The Broadstreet plugin contains a stored cross‑site scripting flaw in its administrative settings that is not properly sanitized or escaped. An attacker who has administrator‑level access can store malicious scripts in the plugin’s settings, which are then rendered unmodified on pages accessed by anyone in the site. The injected code runs in the victim’s browser, enabling actions such as session hijacking, credential theft, content defacement, or execution of further malicious payloads. This vulnerability directly jeopardizes the confidentiality, integrity, and availability of the web application’s front‑end for all users who view pages that include the chart settings.

All installations of the Broadstreet plugin for WordPress with versions up to and including 1.53.1 on multi‑site WordPress sites where the unfiltered_html capability is disabled are affected. The vulnerability resides in the plugin’s administrative configuration screens and propagates any user‑submitted content into page output without proper escaping.

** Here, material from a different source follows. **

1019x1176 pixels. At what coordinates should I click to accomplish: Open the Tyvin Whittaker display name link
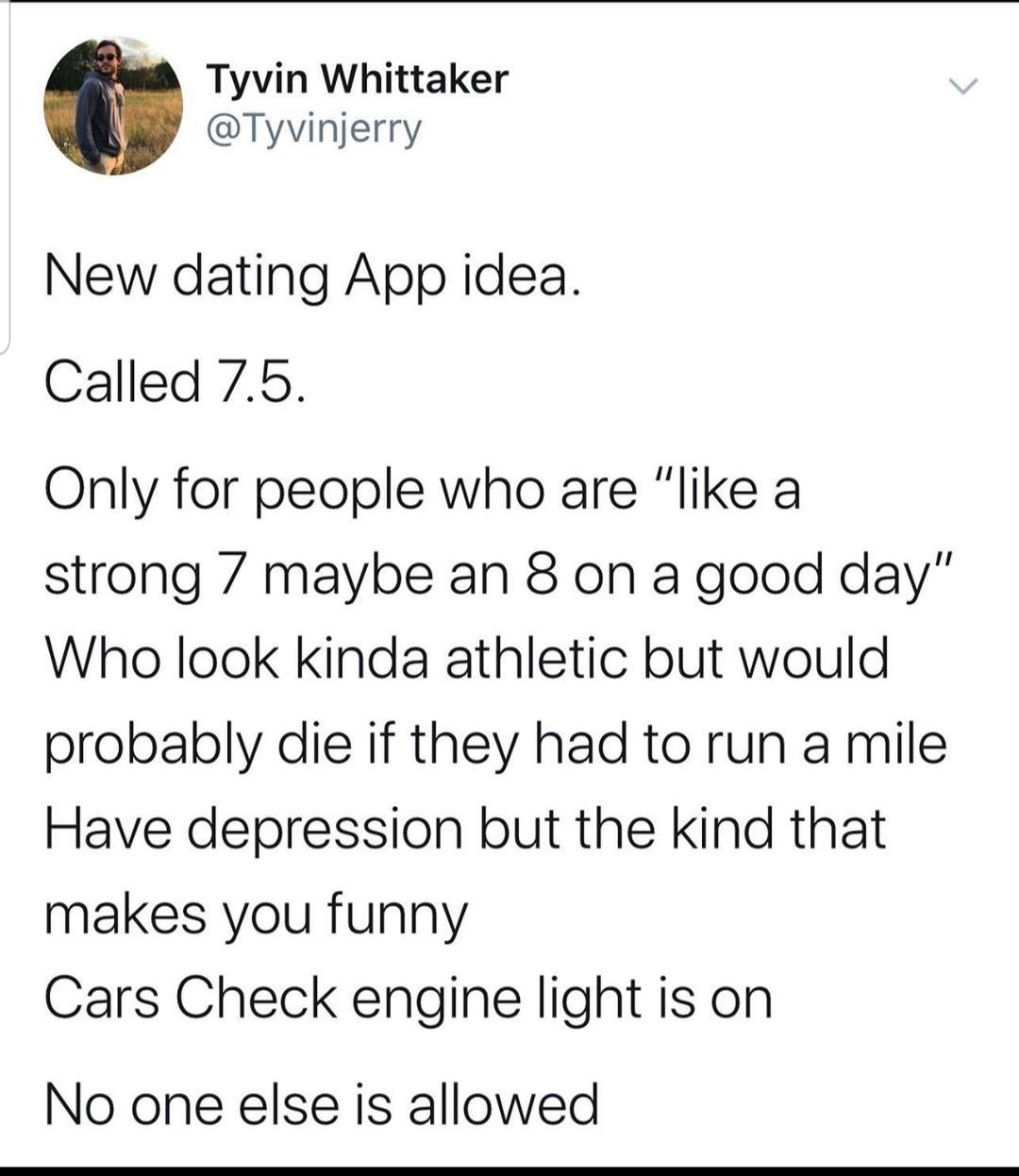pyautogui.click(x=357, y=79)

The CVSS score of 4.4 indicates a low overall severity; however, the flaw requires an attacker to have administrator credentials, which is a significant entity‑level compromise. The EPSS score is not available, and the vulnerability is not listed in the CISA KEV catalog, suggesting that widespread exploitation has not been observed or recorded. The likely attack vector involves a legitimate admin logging into the WordPress dashboard, navigating to the Broadstreet settings, and injecting malicious code that will later execute in browsers of all site users. Because the attack requires administrative access, remediation through account management and plugin updates is the recommended approach.